A new species of eel found in an underwater cave in the Pacific Ocean is being hailed a “living fossil” due to its primitive features.
An article published Wednesday in the British journal Proceedings of the Royal Society B, said the eel – which inhabits waters off the Republic of Palau, 500 miles east of the Philippines – is similar to eels that lived in the early Mesozoic era.
Scientists discovered the new genus and species last year in a 35-meter-deep fringing-reef cave. The BBC said it is so distinct, that a new taxonomic family has been created to describe its relationship to other eels.
A total of 819 species have previously being listed and grouped into 19 families, but Protoanguilla palau has very few of the anatomical characteristics of modern eels.

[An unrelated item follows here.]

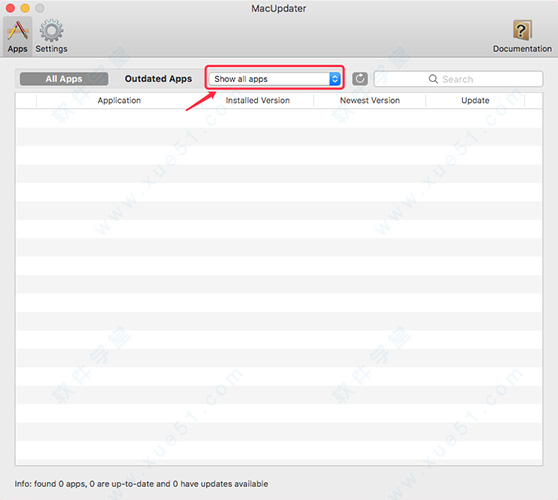
Task: Switch to the Outdated Apps segment
Action: [158, 79]
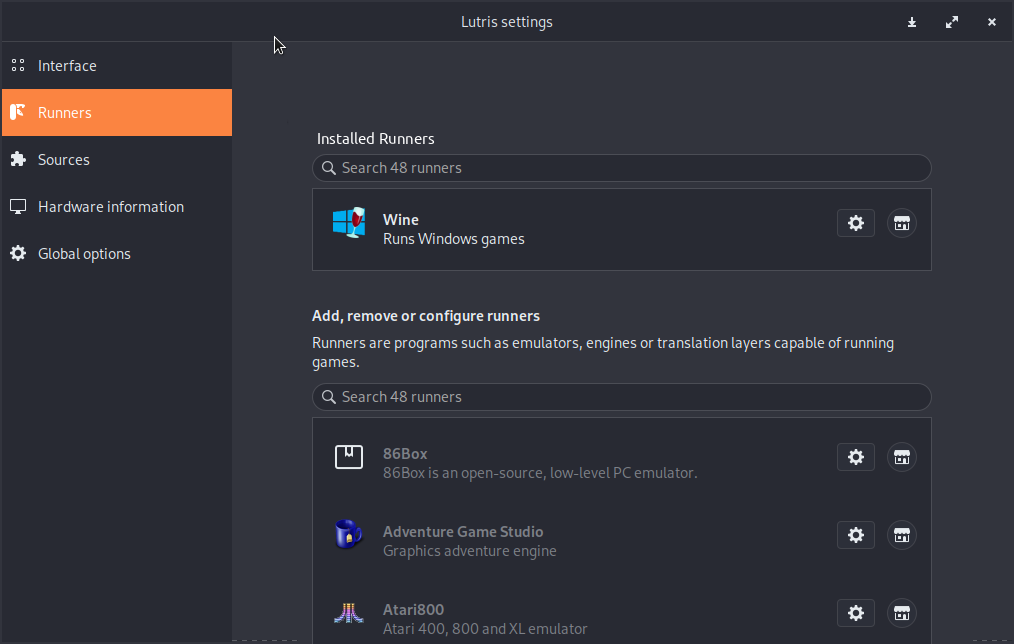Manage Atari800 versions with the storefront icon
The image size is (1014, 644).
(x=901, y=612)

The name comes from the Greek word "protos," meaning first, and the Latin word for eel, anguilla.
According to the International Business Times contrast, similarities the eel has with its early ancestors include: a large head, compressed body, collar-like openings on the gills, rays on the caudal fin and a jawbone tip called a premaxilla.
The US-Japanese team of researchers who made the discovery wrote in the journal:
In some features it is more primitive than recent eels, and in others, even more primitive than the oldest known fossil eels, suggesting that it represents a living fossil' without a known fossil record
The team was led by scientists from the Natural History Museum and Institute in Japan, the Southern Marine Laboratory in Palau and the Smithsonian Institute in Washington DC.
Using hand nets and lamps, they collected eight eels and carried out DNA testing to determine the specimens' place in the genetic history of eels.